How Marker converts PDFs to Markdown

October 28, 2024

Marker is an open-source tool for converting PDF documents to Markdown. Besides passing your PDF to an LLM, it's the most accurate tool available. It's also multilingual, supporting 90+ languages.

How it works

Marker uses a pipeline of neural networks to perform the conversion. The high-level pipeline is detailed in the convert_single_pdf function in the source code. In total, there are four main steps:

  1. Text detection: First, Marker uses a segmentation model (a Vision Transformer, or ViT) to detect sections of the page that contain text. This first pass can take in low-resolution images because it is only used to find the locations of the text.
  2. Text recognition: Next, Marker uses a recognition model that takes in each text segment and converts the raw pixels into a string of text. This model uses an encoder-decoder architecture, where the encoder compresses the image into a latent representation and the decoder reconstructs the text from the latent representation. The encoder is a custom Donut model, which is based on the Swin transformer.
  3. Layout detection: Marker then uses a layout detection model to detect the structure of the page, including the locations of headers, footers, and other non-textual elements. The layout detection model is another ViT-based segmentation model. There is a bunch of additional processing that happens to merge adjacent tables, resolve overlapping text, and remove blank text boxes.
  4. Reading order: If you've ever used an OCR tool, you've probably noticed that the lines of text often don't match up with the actual reading order. This can be very annoying if you're trying to select or highlight text.
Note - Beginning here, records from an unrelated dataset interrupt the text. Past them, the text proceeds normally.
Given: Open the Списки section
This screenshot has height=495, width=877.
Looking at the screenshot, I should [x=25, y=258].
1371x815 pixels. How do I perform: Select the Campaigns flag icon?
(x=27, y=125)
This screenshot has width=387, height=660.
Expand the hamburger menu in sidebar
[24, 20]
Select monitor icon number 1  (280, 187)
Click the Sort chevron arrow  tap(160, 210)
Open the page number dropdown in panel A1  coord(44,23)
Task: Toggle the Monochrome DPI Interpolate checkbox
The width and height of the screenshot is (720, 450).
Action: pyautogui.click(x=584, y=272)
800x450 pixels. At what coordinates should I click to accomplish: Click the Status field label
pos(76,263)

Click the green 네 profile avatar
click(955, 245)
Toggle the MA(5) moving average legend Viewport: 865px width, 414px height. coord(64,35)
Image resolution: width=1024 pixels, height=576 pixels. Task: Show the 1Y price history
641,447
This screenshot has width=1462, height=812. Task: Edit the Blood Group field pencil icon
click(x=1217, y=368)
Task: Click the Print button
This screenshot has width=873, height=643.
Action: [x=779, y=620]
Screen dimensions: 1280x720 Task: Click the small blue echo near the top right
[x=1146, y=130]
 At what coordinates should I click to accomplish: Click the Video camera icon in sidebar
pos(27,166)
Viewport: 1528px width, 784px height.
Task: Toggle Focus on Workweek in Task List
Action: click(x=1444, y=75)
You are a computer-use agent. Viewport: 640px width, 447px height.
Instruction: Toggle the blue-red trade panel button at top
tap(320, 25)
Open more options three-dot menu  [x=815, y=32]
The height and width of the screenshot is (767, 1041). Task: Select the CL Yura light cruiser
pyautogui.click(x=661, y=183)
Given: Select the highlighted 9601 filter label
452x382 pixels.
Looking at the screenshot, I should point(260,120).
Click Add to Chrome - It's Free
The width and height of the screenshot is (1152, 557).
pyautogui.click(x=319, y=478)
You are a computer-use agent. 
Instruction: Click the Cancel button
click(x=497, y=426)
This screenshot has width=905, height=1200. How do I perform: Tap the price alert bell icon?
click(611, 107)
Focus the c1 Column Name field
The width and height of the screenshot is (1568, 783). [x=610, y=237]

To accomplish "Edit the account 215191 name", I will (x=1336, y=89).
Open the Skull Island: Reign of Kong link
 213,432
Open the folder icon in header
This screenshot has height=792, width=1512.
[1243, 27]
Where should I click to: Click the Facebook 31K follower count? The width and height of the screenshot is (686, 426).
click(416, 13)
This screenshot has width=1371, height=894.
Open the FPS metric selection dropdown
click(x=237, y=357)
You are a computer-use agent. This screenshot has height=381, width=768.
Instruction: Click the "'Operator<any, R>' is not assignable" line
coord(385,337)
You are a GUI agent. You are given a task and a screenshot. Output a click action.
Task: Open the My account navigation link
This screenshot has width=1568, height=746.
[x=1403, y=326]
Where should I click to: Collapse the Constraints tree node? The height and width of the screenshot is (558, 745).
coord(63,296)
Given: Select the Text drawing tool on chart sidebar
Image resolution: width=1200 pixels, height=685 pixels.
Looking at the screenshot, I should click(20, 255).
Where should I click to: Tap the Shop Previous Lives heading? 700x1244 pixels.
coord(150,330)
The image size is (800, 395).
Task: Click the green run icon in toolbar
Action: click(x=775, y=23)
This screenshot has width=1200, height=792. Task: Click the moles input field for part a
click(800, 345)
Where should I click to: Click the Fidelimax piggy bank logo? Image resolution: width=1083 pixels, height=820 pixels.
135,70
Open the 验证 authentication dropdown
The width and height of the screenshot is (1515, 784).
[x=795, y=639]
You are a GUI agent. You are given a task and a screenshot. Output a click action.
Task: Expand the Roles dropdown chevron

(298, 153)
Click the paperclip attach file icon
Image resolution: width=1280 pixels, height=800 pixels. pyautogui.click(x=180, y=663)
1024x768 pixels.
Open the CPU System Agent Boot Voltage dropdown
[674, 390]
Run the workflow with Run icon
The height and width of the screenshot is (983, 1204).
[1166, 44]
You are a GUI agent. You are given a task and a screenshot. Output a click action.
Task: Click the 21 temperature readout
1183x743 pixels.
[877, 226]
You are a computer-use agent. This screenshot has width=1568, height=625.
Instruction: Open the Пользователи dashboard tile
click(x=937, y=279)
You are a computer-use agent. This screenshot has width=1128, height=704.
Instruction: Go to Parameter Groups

To fix this, Marker uses another model to annotate each piece of text with a reading order index. This model is a encoder-decoder model that uses a Donut-based encoder and an MBart-based decoder.

Marker can also extract equations and tables using a separate model for each.

Possible improvements

Marker is already quite accurate, but there are still a few areas where it can be improved. The biggest one is speed. Although it is much more accurate, Marker is about 100x slower than OCR tools like OCRMyPDF and DocTR. Processing a 1,000-page PDF can take half an hour with Marker on a datacenter-grade GPU, whereas OCRMyPDF can do it in about 3 minutes on a CPU.

Intuitively, the text detection step could be combined with layout recognition and reading order prediction. Another option is that as models gradually get smaller and better, this might not be necessary.